Oswald, we know, was a Communist. He seems to have been more or less identified with the Soviet Union, hence, not only with a foreign power, but the mortal enemy of his own country, the United States. Inasmuch as Oswald himself was murdered before the commencement of any judicial proceedings, we can only speculate about his motives. If Oswald was ideologically motivated, there was one episode of JFK’s presidency that may have triggered the assassination, namely, the Cuban missile crisis.

Kennedy’s superb handling of that crisis gave rise to speculation that Oswald, who had spent time in Moscow (as well as in Cuba), was recruited by the KGB to assassinate the president. Whether this is so, or whether the KGB employed the mafia for a simultaneous hit, I leave for others to ponder. (Editor’s Note: Bill O’Reilly has done more than ponder it. He favors the KGB theory. See Killing Kennedy, by Bill O’Reilly and Martin Dugard.) As concerns Oswald, however, we remain in the dark about his motives if they were not ideological.
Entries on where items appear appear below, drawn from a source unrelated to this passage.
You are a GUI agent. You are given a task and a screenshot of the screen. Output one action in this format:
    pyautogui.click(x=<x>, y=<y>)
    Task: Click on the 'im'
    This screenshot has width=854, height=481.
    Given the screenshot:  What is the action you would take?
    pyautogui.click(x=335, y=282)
In any event, one can hardly believe there was anything so radical or unprecedented about Kennedy’s public statements or policies that would inflame or transform a law-abiding citizen into an assassin. The political atmosphere in America in November 1963 was not saturated with widespread fear of national calamity (the case of Israel and Rabin in 1995). There were no profound ideological cleavages among the American people. Americans harbored no agonizing resentment or deep feeling of betrayal resulting from some radical and unexpected reversal in the Kennedy administration’s political philosophy or national goals. If Oswald was ideologically motivated, it’s hard to see how his killing JFK would alter the course of American foreign policy to the advantage of the Soviet Union or of Communism. This suggests (if purely personal motives are dismissed) that he was either “irrational” or that he served as the pawn of another party. Whatever Oswald’s motives for assassinating JFK, patriotism or love of country was not one of them. Contrast Rabin’s assassin, Yigal Amir.

Yigal Amir

Amir, who served in the elite Golani brigade, was a member of the GSS, which, as previously noted, operates directly under the prime minister. Had Amir been a Communist or a PLO sympathizer, he would not have been recruited by the GSS, a highly secret arm of Israel’s Government. That the GSS employed Amir indicates that it regarded him as a most patriotic citizen. Obviously Amir’s love of country did not include Israel’s Prime Minister. Nevertheless, by condemning the assassination, it does not logically follow that one must reject the proposition that Amir, the act of murder aside, was not a patriotic Jew. And yet, to say, without qualification, that Amir was a patriotic Jew is not consistent with condemning the assassination. Accordingly, one would then have to say Amir was a misguided patriotic Jew.

I can almost hear the outrage this statement will arouse among emotional and impatient critics. But what would any unbiased person understand on hearing Amir described as a “misguided patriotic Jew”? Stated more simply, how would a disinterested and intelligent observer define a “misguided patriot”? Surely he would first define a patriot as a citizen who, though dedicated to the good of his country, was a misguided patriot as a citizen who, though subjectively dedicated to the good of his country, misconceived his country’s good – say on some basic issue – a misconception or error of judgment) that prompted him to commit an act detrimental to his country. I do not think any fair-minded person will object to this definition.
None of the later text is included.